### Required work
From the listing below, copy only the lines from the line that contains "The height and width of the screenshot is (1232, 952)." to the line that contains "Open the AG display name", counting those two lines as part of the copy.

### Given records
= Beginning of Section =
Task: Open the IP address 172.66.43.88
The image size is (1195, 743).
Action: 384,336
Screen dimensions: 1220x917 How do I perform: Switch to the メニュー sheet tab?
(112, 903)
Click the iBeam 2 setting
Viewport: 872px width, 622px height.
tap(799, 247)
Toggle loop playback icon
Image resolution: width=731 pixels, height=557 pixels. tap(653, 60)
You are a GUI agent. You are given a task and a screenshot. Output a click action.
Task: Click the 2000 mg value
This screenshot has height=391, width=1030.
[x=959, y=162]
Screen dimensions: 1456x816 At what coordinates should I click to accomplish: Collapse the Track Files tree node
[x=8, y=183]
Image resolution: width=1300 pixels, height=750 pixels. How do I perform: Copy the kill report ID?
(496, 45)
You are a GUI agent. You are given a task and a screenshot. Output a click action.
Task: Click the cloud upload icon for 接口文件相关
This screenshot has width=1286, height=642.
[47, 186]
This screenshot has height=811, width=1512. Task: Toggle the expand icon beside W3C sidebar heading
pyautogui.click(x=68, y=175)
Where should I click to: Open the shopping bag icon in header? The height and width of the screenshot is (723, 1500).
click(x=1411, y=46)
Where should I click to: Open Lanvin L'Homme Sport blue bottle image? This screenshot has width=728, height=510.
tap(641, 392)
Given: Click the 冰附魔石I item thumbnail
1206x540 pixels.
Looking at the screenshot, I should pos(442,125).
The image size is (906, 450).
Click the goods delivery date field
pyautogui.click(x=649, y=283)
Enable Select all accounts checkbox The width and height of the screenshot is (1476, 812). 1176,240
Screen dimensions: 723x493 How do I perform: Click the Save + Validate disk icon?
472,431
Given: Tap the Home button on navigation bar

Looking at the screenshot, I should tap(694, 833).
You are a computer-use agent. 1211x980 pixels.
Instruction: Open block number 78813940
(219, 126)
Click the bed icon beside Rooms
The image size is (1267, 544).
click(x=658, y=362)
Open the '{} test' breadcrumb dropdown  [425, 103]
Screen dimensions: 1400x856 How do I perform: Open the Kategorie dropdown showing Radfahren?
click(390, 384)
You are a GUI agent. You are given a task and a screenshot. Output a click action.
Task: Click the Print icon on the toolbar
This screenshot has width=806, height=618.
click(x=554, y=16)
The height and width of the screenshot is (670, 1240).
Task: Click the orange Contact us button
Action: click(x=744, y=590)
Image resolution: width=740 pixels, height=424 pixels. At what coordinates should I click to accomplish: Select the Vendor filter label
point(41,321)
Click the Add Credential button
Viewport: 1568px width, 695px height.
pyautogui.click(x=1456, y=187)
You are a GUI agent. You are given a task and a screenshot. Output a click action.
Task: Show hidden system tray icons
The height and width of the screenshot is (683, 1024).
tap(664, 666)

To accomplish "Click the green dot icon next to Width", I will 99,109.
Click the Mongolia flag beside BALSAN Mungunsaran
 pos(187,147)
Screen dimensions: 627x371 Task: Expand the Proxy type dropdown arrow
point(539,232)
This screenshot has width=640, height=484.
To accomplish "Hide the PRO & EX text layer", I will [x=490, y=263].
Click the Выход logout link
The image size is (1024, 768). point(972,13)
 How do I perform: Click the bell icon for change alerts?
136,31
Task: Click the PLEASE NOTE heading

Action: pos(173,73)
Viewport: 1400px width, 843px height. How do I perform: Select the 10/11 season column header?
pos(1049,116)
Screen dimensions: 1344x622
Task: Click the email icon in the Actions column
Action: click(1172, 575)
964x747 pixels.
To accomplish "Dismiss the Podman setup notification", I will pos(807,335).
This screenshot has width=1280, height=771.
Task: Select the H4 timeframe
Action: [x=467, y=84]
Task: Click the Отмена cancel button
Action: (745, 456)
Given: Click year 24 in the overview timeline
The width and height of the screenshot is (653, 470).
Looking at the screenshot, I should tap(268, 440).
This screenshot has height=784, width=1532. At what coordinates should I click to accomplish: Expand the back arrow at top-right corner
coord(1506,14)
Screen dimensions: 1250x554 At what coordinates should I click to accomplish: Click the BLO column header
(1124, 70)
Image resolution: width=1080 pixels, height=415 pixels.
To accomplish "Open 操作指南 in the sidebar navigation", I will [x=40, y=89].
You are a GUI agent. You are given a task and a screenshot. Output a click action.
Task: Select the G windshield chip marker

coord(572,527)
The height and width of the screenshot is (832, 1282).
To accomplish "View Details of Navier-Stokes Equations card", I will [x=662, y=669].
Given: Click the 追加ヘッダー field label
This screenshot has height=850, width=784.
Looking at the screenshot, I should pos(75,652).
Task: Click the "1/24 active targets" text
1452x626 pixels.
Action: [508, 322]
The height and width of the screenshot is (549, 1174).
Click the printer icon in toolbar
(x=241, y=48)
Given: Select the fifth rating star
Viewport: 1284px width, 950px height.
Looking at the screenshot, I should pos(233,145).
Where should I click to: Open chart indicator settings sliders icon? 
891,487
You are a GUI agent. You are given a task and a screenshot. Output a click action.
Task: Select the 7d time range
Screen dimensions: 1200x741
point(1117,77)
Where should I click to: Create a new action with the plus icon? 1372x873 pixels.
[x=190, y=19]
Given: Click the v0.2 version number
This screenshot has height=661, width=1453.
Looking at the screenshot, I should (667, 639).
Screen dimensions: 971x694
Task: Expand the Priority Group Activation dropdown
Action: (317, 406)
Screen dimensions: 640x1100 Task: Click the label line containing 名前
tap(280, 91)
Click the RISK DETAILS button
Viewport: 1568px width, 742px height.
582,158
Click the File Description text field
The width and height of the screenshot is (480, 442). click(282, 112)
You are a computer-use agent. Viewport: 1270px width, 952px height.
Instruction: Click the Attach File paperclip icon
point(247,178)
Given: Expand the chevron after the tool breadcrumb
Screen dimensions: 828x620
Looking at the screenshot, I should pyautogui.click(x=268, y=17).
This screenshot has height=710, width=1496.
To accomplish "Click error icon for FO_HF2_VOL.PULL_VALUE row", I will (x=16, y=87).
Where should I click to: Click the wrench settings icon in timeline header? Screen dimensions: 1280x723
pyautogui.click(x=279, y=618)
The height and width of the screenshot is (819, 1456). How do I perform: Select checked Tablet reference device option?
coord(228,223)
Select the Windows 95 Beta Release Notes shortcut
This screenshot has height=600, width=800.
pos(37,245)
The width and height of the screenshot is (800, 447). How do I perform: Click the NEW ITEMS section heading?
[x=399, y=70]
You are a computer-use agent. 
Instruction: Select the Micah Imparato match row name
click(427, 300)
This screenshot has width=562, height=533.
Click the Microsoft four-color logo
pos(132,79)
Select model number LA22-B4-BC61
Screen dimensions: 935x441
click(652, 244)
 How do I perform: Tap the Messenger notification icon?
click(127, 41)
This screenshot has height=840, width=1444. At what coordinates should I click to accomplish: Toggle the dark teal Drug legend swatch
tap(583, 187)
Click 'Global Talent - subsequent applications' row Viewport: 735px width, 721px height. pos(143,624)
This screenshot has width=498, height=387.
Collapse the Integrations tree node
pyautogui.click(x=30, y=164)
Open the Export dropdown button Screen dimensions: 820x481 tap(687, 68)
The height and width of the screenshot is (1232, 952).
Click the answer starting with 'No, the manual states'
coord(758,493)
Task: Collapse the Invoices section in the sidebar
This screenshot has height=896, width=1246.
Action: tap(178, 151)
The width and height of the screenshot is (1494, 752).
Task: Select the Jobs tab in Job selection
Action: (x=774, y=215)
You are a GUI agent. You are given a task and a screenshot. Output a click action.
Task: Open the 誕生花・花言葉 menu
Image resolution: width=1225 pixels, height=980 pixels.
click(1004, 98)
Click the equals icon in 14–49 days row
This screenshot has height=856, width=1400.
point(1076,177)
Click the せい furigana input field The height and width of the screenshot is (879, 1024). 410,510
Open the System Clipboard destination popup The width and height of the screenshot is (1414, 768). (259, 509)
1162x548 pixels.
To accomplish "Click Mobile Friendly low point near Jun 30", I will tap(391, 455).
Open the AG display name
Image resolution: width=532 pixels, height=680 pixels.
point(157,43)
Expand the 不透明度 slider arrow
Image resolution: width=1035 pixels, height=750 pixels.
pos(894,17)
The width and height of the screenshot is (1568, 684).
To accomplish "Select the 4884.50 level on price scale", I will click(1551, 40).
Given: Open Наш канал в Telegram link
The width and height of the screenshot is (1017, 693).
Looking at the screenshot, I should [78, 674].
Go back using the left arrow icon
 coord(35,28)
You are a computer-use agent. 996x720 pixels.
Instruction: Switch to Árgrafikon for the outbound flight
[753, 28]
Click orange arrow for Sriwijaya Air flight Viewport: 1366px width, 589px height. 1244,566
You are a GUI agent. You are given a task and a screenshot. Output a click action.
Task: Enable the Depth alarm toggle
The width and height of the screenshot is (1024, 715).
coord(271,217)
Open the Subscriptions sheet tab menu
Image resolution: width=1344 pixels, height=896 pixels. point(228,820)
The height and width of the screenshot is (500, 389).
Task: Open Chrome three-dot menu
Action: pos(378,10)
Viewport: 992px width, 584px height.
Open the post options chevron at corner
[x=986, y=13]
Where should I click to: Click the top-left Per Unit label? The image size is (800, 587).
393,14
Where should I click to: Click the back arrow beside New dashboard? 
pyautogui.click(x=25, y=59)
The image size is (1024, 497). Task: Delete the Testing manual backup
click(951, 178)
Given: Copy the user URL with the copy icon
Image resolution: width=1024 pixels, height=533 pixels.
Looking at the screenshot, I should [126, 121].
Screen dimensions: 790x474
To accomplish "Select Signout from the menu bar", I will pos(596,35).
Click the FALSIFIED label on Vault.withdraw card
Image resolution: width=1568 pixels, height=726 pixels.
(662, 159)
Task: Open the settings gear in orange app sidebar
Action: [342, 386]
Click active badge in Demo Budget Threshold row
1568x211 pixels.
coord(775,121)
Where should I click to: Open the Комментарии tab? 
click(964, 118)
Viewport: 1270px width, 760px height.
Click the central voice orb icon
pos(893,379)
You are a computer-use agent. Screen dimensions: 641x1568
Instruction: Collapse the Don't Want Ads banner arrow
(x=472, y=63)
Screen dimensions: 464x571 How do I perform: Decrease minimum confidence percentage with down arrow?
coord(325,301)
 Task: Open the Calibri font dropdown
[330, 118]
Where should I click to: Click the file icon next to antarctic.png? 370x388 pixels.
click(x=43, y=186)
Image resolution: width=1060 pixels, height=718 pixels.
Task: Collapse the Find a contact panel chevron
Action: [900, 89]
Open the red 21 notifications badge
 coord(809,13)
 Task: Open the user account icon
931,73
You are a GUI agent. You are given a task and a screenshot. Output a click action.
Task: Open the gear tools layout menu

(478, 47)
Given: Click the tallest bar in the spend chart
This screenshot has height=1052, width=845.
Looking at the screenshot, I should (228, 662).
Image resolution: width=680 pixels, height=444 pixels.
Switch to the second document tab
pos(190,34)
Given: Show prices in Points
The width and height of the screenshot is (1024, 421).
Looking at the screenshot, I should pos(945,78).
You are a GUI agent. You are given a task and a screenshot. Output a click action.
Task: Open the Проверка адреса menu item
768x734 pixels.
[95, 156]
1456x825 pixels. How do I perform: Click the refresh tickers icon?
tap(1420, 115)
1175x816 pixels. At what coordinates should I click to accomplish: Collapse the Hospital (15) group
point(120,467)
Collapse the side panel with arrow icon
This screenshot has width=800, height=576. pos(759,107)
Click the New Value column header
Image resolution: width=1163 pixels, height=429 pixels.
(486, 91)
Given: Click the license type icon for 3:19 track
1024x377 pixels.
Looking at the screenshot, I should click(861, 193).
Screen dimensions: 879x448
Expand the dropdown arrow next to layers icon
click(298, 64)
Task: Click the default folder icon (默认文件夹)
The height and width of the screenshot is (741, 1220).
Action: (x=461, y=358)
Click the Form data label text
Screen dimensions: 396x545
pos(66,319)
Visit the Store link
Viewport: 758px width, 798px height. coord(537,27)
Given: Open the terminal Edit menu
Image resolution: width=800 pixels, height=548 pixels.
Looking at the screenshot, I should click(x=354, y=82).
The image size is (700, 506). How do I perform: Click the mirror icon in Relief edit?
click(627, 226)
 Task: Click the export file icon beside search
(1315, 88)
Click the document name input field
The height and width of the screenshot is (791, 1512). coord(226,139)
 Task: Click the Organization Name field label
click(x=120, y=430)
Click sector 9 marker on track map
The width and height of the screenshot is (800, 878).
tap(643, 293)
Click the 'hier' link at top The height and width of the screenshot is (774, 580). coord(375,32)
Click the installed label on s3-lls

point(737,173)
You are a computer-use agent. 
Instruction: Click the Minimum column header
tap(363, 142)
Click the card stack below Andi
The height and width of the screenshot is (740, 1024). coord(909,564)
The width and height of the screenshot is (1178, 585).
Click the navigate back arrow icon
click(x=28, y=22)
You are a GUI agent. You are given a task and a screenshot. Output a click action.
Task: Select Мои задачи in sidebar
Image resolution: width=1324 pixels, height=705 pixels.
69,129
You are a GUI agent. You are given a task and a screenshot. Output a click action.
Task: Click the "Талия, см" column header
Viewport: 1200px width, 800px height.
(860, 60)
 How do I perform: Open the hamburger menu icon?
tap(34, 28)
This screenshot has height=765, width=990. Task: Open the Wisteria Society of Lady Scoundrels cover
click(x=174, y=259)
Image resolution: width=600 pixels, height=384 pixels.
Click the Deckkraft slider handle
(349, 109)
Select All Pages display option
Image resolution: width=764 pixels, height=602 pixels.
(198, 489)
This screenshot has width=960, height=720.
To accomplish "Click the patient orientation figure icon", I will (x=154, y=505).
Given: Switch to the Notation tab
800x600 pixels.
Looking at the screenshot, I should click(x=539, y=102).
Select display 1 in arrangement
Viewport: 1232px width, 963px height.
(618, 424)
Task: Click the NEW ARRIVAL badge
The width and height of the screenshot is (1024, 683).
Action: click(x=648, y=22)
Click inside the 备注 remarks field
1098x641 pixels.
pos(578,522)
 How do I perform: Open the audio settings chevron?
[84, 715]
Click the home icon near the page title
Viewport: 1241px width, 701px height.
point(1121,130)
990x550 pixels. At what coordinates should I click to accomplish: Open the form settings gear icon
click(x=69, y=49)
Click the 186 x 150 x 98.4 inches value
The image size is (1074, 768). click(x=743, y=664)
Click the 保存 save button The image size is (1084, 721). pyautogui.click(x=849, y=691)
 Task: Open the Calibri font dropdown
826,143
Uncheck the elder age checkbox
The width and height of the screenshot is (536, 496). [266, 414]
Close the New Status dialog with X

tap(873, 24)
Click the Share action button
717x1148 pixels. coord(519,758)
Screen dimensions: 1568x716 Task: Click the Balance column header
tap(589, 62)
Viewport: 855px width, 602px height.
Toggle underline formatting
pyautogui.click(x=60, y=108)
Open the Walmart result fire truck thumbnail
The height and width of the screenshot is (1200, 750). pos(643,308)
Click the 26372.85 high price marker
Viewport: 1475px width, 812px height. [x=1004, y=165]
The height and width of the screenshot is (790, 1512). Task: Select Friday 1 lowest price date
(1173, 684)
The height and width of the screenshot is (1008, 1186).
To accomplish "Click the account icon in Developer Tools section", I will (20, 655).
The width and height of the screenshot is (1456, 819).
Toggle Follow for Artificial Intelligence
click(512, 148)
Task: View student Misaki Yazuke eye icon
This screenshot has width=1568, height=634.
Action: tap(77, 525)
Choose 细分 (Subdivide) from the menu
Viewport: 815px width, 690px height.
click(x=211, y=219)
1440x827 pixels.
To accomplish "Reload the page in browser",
= End of Section =
### Answer to this task
The height and width of the screenshot is (1232, 952).
Click the answer starting with 'No, the manual states'
coord(758,493)
Task: Collapse the Invoices section in the sidebar
This screenshot has height=896, width=1246.
Action: tap(178, 151)
The width and height of the screenshot is (1494, 752).
Task: Select the Jobs tab in Job selection
Action: (x=774, y=215)
You are a GUI agent. You are given a task and a screenshot. Output a click action.
Task: Open the 誕生花・花言葉 menu
Image resolution: width=1225 pixels, height=980 pixels.
click(1004, 98)
Click the equals icon in 14–49 days row
This screenshot has height=856, width=1400.
point(1076,177)
Click the せい furigana input field The height and width of the screenshot is (879, 1024). 410,510
Open the System Clipboard destination popup The width and height of the screenshot is (1414, 768). (259, 509)
1162x548 pixels.
To accomplish "Click Mobile Friendly low point near Jun 30", I will tap(391, 455).
Open the AG display name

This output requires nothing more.